Task instructions:
• 1. Please summarize the passage on direct-pay energy tax credits in two sentences.
• 2. Extend the passage on direct-pay energy tax credits, picking up after its final sentence about the PTC under section 45.

In addition, the Legislative Recommendations provide that the Secretary of the Treasury may require such information or registration as the Secretary determines is necessary or appropriate for purposes of preventing duplication, fraud, improper payments, or excessive payments under these provisions. Drawing on regulatory authority to prevent any “direct payment” from exceeding the credit to which a taxpayer would otherwise be entitled, we would anticipate that the Secretary would clarify that other limitations imposed under the U.S. Internal Revenue Code, as amended (the “Code”), and any applicable Treasury Regulations (including, for example, the limitation in section 38(c) on the portion of a taxpayer’s tax liability that can be reduced through the general business credit (which includes the energy credit)) to apply to direct payments. And, if the Secretary determines that there has been an excessive payment, a penalty is imposed (in an amount equal to the sum of the excessive payment plus 20 percent).
Furthermore, given the expected size of some of the refund claims contemplated by the “direct pay” arrangement, it is uncertain whether or not such claims may in the future be subjected to mandatory review by the Congressional Joint Committee on Taxation (the “JCT”). Treasury Regulations exclude refunds of overpayments (such as estimated tax payments and withholdings reported on original returns) from JCT review. The Internal Revenue Service has interpreted the applicable Treasury Regulations to exclude all refundable credits reported on original returns as well, but historically there have been few, if any, refundable business credits. The U.S. Treasury Inspector General for Tax Administration has prepared a report that criticizes the existing Treasury Regulations on this matter, which notes that the JCT should review more original returns. Making PTCs and ITCs refundable and adding the “direct pay” option could significantly increase the pressure to move that issue forward and require JCT review of original returns claiming PTC and ITC refund claims and claims under the “direct pay” option.
Expansion and Extension of Renewable Electricity Production Credit (PTC) under Section 45
The PTC available to taxpayers under section 45 of the Code applies to “qualified facilities” (as currently defined in section 45 of the Code) at a specified percentage of certain credit amounts (as adjusted by the “inflation adjustment factor” in section 45(e)(2), the “PTC Credit Amounts”).

Given entries:

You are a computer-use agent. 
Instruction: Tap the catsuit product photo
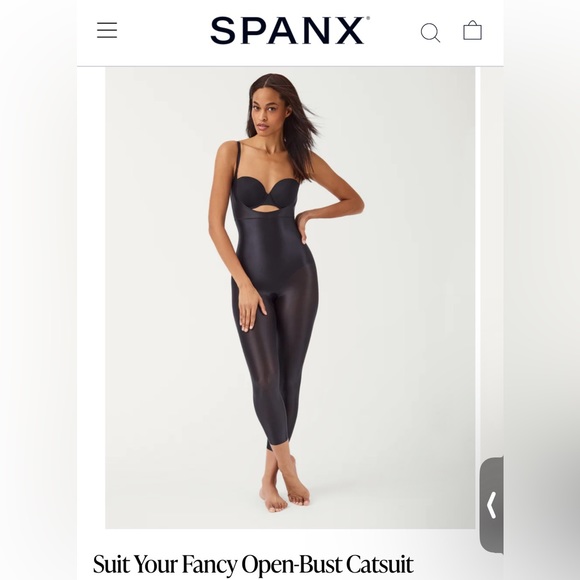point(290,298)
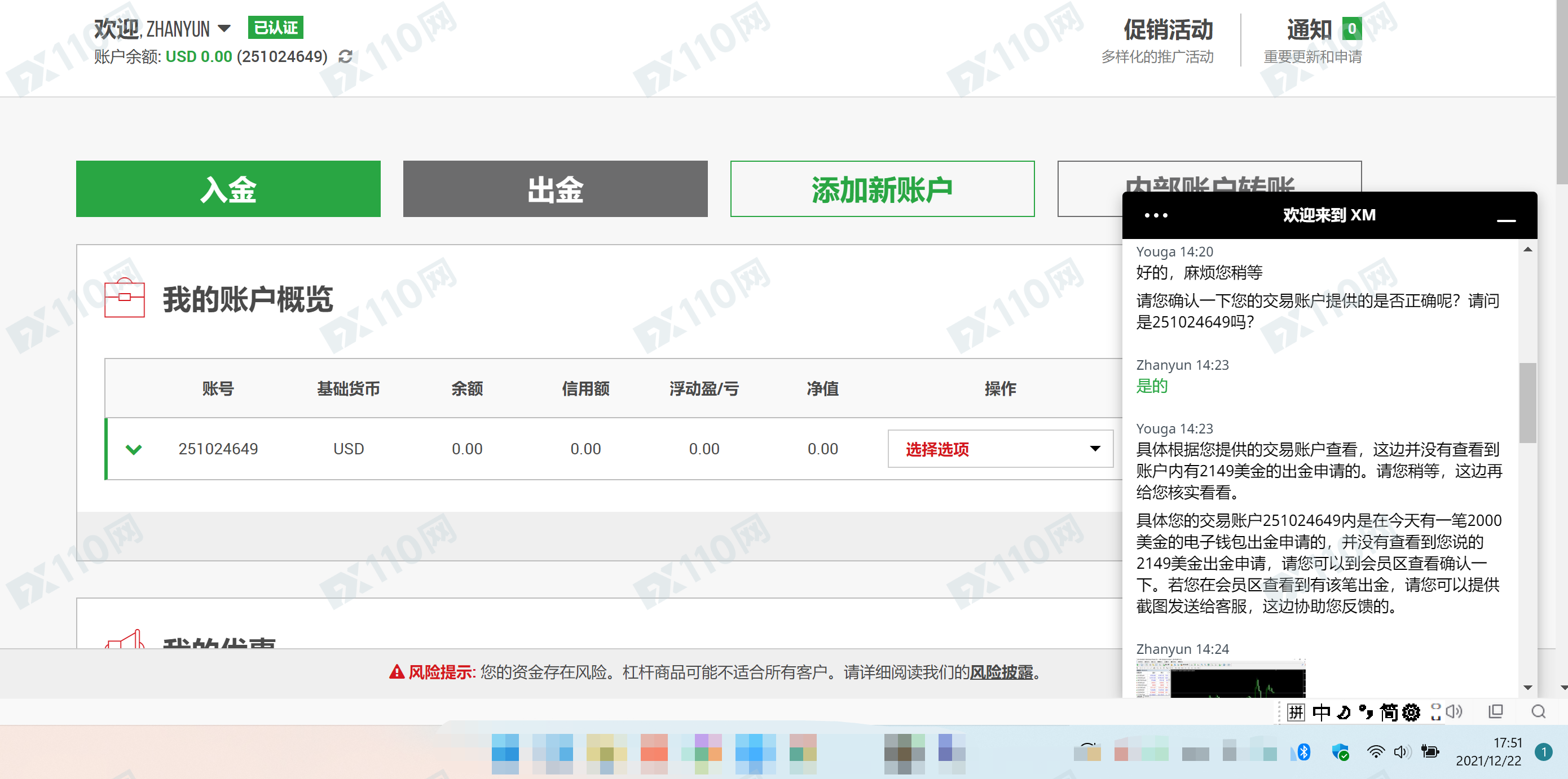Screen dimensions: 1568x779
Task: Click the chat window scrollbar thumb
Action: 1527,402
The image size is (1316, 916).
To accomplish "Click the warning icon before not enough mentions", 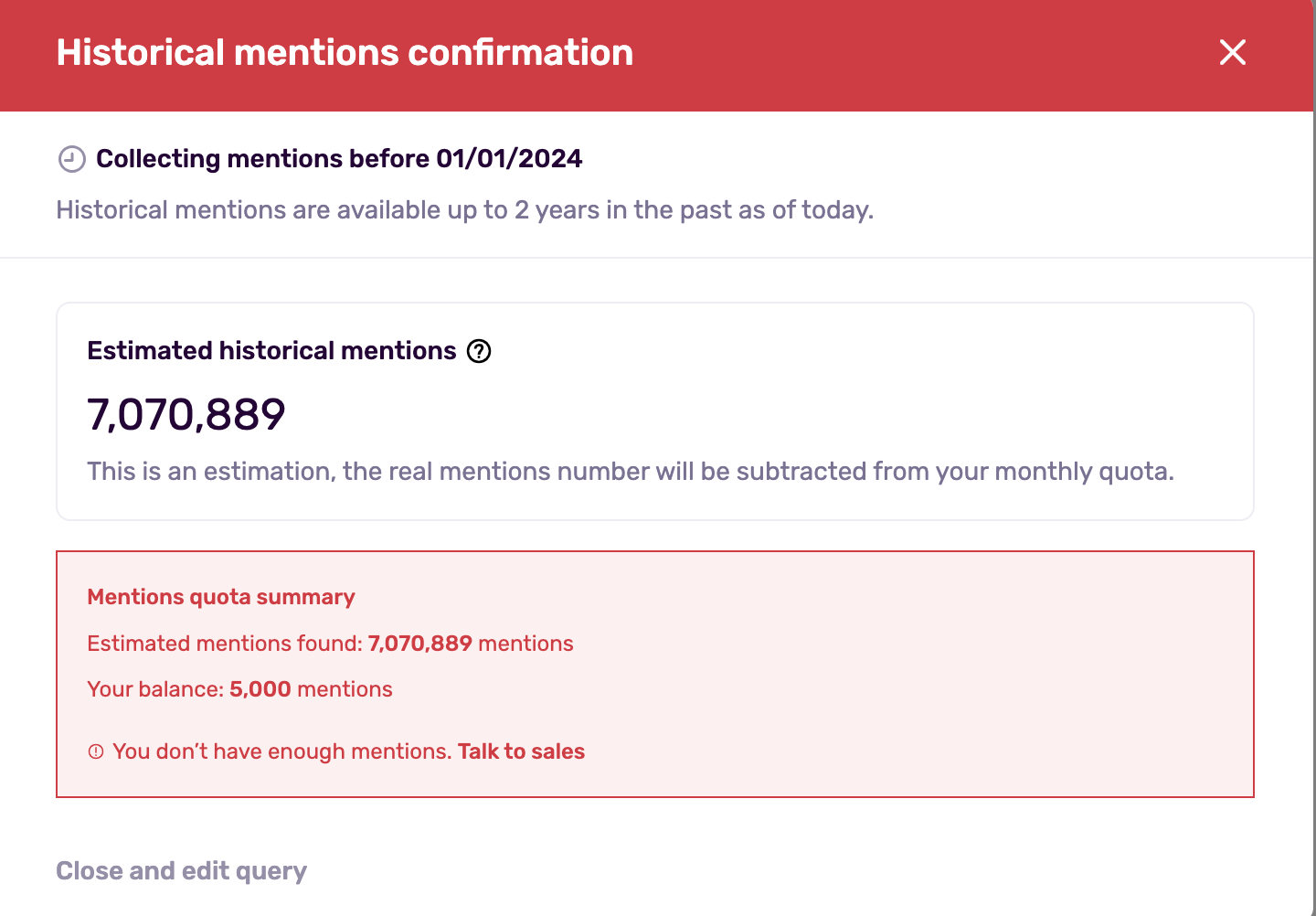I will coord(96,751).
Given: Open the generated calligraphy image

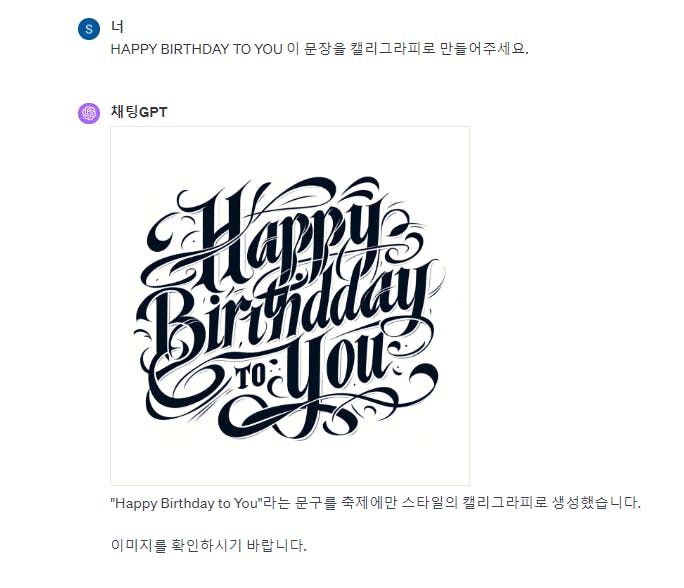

Task-by-task outputs:
• 1. Under the Legislative Recommendations, the Secretary of the Treasury may require information or registration to prevent duplication, fraud, improper payments, or excessive payments, and an excessive direct payment draws a penalty equal to that payment plus 20 percent. Because some direct-pay refund claims may be large, it is uncertain whether they will face mandatory review by the Congressional Joint Committee on Taxation, and making PTCs and ITCs refundable could increase pressure to require that review of original returns.

• 2.
Under the current PTC regime, the full PTC is only available for projects the construction of which began by the end of 2016 (with the PTC phasing down for projects on which construction began in 2017 or later).
The Legislative Recommendations would extend the duration of the PTC for more than a decade, and expand the scope and amount of the credit in various respects, but would also impose new requirements that need to be satisfied in order to qualify for the credit.
In terms of the duration of the credit, for projects beginning construction between January 1, 2022 and December 31, 2031 (and for projects the construction of which began in 2020 or 2021, but only if those facilities are placed in service in 2022 or later), the credit would be available at 100 percent of the PTC Credit Amounts. This 100 percent credit would be a boon for taxpayers relative to the current regime, given that the PTC was going to be completely unavailable to projects beginning construction in 2022 or later, and (as noted) projects the construction of which began in 2017 or later were subject to phaseouts (e.g., a 40 percent reduction for a 2021 start of construction project). Importantly, however, the Legislative Recommendations do not extend the full PTC to projects the construction of which began prior to 2020. While this may be a drafting glitch, if the Legislative Recommendations are enacted in their current form, we would expect that taxpayers who already began construction on a project (under the flexible regulatory “begun construction” guidance) would have incentives to try to take available steps to abandon or otherwise recommence the work that was done previously on such project, and in light of the placed in service rule for 2020 or 2021 start of construction projects, we would expect taxpayers to delay placing in service such projects until 2022 where feasible to benefit from being able to claim the credit at a 100 percent rate.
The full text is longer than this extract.